===== DOCUMENT EXCERPT =====

Matthew 11:1-11 (quickview) : GREAT EXPECTATIONS, AND RECOGNIZING THE MIRACULOUS

“Why do I feel depressed right now, when I’m supposed to feel happy?” “Why do I feel frustrated right now, when I’m supposed to feel joyful?” “This isn’t the way it was supposed to be. This isn’t what I was expecting.” What kind of person am I describing? It could be someone who is having a difficult time as they go through the Christmas season. But this morning, I’m describing to you someone that might surprise you. I’m describing John the Baptist.

What, you might ask. I thought he was one of that strong, faithful prophet that was sent before Jesus to get people ready for the arrival of the Christ. He was the forerunner, the baptizer. How could he say to himself that he’s depressed or confused or frustrated? How could that be?

This morning, we’re going to see how that could be. Even though John the Baptist was the greatest of all the prophets to come before Jesus, he had some moments of doubt and depression and frustration. And in a way, that’s good news for you. He was a human being, just like you. Don’t you have moments of depression, moments of doubt, and frustration? It happens, even to Christians. It happens, especially during the month of December. I read an article the other day that described how the months of December and January have the highest occurrences of heart attacks, depression, suicide attempts, domestic disputes – all those things happen, even among Christians. Why? I thought this was the month when we were supposed to be the most peaceful and joyful! Let’s look at what John the Baptist was struggling with, and as we do, we’ll learn a little bit about ourselves, and where we can find comfort and hope, especially during those times when we are having difficult moments.

We meet John the Baptist this morning in prison. Last week, we saw him freely preaching in the desert around the Jordan River and baptizing people. While he was out there, he didn’t hold anything back. He called sin, sin. And one of the sins he spoke against was the sin of adultery. King Herod, at that time, had committed that sin – he had stolen his brother’s wife. And John was outspoken about that. He told the people that Herod and his new wife were sinners. Herod’s new wife didn’t like that. And so, Herod had John the Baptist arrested and thrown into prison. His ministry at the Jordan River was over.

And as John sat in that cold, damp, musty, dirty prison cell, he probably had a lot of time to think. And he probably had some expectations too. We don’t know exactly what he was expecting, but he may have thought to himself, “I won’t be in this prison for long. After all, I’m the forerunner of the Messiah. God will get me out of here in no time.” Or maybe he thought to himself, “Now that Jesus is preaching, he’ll put everyone in their place – he’ll judge King Herod, he’ll judge those Pharisees and Sadducees. Finally, justice will be served, because the Messiah is here, and he’s going to lay down the law.” Perhaps those were some of John’s expectations.

=====

> [TASK TO CARRY OUT]: Could you retype the part of the sermon on Matthew 11:1-11 between "Matthew 11:1-11 (quickview) : GREAT" and "John the Baptist.", inclusive?

===== PROVIDED RECORDS =====

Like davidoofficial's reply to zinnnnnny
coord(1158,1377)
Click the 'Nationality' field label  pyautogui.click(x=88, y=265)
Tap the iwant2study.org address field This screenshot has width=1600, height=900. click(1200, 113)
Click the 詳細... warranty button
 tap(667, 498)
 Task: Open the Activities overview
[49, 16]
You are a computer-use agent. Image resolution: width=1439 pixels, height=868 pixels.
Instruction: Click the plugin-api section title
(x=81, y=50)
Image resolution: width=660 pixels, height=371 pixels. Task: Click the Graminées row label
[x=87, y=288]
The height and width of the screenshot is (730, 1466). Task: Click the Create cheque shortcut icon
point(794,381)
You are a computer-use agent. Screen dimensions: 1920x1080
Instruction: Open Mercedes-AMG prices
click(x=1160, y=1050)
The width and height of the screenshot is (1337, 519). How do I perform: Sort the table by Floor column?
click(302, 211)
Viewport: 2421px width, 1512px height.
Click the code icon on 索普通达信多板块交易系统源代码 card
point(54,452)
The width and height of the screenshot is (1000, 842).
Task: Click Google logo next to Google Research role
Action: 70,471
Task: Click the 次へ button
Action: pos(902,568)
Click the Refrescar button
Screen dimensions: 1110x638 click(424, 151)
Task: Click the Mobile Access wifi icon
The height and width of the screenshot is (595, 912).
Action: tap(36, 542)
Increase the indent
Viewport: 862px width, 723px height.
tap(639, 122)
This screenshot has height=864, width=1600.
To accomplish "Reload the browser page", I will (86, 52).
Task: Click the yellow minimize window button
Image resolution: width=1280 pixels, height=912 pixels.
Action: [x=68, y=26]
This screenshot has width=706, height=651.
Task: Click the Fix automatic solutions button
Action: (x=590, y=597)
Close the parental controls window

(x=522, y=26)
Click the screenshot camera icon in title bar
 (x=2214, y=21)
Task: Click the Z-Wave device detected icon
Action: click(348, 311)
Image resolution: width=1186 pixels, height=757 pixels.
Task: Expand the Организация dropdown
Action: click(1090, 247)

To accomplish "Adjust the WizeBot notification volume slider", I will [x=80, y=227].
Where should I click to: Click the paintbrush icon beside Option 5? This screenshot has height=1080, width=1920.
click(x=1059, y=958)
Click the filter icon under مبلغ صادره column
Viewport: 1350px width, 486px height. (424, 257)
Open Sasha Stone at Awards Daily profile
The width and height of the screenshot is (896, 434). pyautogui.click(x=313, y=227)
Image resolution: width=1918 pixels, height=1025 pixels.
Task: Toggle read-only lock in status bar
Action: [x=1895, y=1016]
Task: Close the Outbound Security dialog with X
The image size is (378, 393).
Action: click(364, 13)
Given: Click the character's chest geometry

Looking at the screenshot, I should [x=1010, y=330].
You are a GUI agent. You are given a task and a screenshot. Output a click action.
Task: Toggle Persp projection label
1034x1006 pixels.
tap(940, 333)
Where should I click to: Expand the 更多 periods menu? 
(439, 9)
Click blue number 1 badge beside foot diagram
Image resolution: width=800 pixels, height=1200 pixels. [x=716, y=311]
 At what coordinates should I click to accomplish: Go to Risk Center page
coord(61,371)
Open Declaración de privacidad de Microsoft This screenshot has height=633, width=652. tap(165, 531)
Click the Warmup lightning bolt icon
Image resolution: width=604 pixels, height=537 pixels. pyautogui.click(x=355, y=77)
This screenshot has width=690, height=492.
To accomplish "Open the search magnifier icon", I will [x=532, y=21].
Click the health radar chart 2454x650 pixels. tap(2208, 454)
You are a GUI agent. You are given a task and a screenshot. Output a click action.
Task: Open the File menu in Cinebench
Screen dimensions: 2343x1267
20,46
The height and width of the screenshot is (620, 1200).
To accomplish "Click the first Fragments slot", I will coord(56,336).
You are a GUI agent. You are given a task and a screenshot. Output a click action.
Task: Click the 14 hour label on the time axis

=====

> [COMPLETED TASK]:
Matthew 11:1-11 (quickview) : GREAT EXPECTATIONS, AND RECOGNIZING THE MIRACULOUS

“Why do I feel depressed right now, when I’m supposed to feel happy?” “Why do I feel frustrated right now, when I’m supposed to feel joyful?” “This isn’t the way it was supposed to be. This isn’t what I was expecting.” What kind of person am I describing? It could be someone who is having a difficult time as they go through the Christmas season. But this morning, I’m describing to you someone that might surprise you. I’m describing John the Baptist.